▶ _What this task involves_
Set down each entry again exactly as written.

(Data records)
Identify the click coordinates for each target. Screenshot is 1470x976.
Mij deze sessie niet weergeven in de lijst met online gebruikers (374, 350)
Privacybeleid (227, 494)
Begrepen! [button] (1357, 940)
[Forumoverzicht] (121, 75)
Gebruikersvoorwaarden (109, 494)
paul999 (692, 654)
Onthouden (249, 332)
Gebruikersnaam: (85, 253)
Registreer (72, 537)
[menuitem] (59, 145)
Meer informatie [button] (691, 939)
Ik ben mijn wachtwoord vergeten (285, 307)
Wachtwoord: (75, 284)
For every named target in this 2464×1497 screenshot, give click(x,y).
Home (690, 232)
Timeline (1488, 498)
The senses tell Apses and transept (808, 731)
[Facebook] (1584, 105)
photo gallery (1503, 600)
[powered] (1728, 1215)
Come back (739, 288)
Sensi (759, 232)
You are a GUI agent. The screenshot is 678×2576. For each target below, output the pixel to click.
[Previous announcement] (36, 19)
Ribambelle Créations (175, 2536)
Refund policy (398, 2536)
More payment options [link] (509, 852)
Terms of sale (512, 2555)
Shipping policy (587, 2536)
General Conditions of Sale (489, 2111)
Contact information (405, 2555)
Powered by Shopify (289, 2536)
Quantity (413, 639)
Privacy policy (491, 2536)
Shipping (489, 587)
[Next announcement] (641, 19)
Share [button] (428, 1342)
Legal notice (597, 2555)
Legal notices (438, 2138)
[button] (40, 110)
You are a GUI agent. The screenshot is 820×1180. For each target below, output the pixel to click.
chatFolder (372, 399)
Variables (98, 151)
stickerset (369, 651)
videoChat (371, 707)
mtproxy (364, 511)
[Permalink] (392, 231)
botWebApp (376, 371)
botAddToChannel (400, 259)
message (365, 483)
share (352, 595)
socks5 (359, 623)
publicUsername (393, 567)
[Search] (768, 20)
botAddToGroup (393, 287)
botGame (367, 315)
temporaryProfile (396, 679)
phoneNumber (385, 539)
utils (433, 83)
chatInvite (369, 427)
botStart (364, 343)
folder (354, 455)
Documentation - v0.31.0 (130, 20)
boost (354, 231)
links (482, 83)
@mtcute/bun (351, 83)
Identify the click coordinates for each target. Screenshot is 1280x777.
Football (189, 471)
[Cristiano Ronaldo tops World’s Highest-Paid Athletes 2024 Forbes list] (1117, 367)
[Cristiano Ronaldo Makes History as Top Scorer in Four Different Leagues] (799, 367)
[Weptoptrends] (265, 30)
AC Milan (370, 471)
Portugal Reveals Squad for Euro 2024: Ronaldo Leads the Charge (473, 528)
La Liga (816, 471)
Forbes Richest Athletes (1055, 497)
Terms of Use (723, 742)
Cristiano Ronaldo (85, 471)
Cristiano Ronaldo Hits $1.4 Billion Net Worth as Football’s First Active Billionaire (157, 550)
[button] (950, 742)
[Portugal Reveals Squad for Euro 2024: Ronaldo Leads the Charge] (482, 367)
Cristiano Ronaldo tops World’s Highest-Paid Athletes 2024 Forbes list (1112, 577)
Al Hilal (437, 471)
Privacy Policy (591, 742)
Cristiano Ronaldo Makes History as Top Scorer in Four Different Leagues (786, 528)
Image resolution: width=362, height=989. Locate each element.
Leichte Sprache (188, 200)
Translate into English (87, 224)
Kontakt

▶ _Result of this task_
Identify the click coordinates for each target. Screenshot is 1470x976.
Mij deze sessie niet weergeven in de lijst met online gebruikers (374, 350)
Privacybeleid (227, 494)
Begrepen! [button] (1357, 940)
[Forumoverzicht] (121, 75)
Gebruikersvoorwaarden (109, 494)
paul999 (692, 654)
Onthouden (249, 332)
Gebruikersnaam: (85, 253)
Registreer (72, 537)
[menuitem] (59, 145)
Meer informatie [button] (691, 939)
Ik ben mijn wachtwoord vergeten (285, 307)
Wachtwoord: (75, 284)
For every named target in this 2464×1497 screenshot, give click(x,y).
Home (690, 232)
Timeline (1488, 498)
The senses tell Apses and transept (808, 731)
[Facebook] (1584, 105)
photo gallery (1503, 600)
[powered] (1728, 1215)
Come back (739, 288)
Sensi (759, 232)
You are a GUI agent. The screenshot is 678×2576. For each target below, output the pixel to click.
[Previous announcement] (36, 19)
Ribambelle Créations (175, 2536)
Refund policy (398, 2536)
More payment options [link] (509, 852)
Terms of sale (512, 2555)
Shipping policy (587, 2536)
General Conditions of Sale (489, 2111)
Contact information (405, 2555)
Powered by Shopify (289, 2536)
Quantity (413, 639)
Privacy policy (491, 2536)
Shipping (489, 587)
[Next announcement] (641, 19)
Share [button] (428, 1342)
Legal notice (597, 2555)
Legal notices (438, 2138)
[button] (40, 110)
You are a GUI agent. The screenshot is 820×1180. For each target below, output the pixel to click.
chatFolder (372, 399)
Variables (98, 151)
stickerset (369, 651)
videoChat (371, 707)
mtproxy (364, 511)
[Permalink] (392, 231)
botWebApp (376, 371)
botAddToChannel (400, 259)
message (365, 483)
share (352, 595)
socks5 (359, 623)
publicUsername (393, 567)
[Search] (768, 20)
botAddToGroup (393, 287)
botGame (367, 315)
temporaryProfile (396, 679)
phoneNumber (385, 539)
utils (433, 83)
chatInvite (369, 427)
botStart (364, 343)
folder (354, 455)
Documentation - v0.31.0 (130, 20)
boost (354, 231)
links (482, 83)
@mtcute/bun (351, 83)
Identify the click coordinates for each target. Screenshot is 1280x777.
Football (189, 471)
[Cristiano Ronaldo tops World’s Highest-Paid Athletes 2024 Forbes list] (1117, 367)
[Cristiano Ronaldo Makes History as Top Scorer in Four Different Leagues] (799, 367)
[Weptoptrends] (265, 30)
AC Milan (370, 471)
Portugal Reveals Squad for Euro 2024: Ronaldo Leads the Charge (473, 528)
La Liga (816, 471)
Forbes Richest Athletes (1055, 497)
Terms of Use (723, 742)
Cristiano Ronaldo (85, 471)
Cristiano Ronaldo Hits $1.4 Billion Net Worth as Football’s First Active Billionaire (157, 550)
[button] (950, 742)
[Portugal Reveals Squad for Euro 2024: Ronaldo Leads the Charge] (482, 367)
Cristiano Ronaldo tops World’s Highest-Paid Athletes 2024 Forbes list (1112, 577)
Al Hilal (437, 471)
Privacy Policy (591, 742)
Cristiano Ronaldo Makes History as Top Scorer in Four Different Leagues (786, 528)
Image resolution: width=362, height=989. Locate each element.
Leichte Sprache (188, 200)
Translate into English (87, 224)
Kontakt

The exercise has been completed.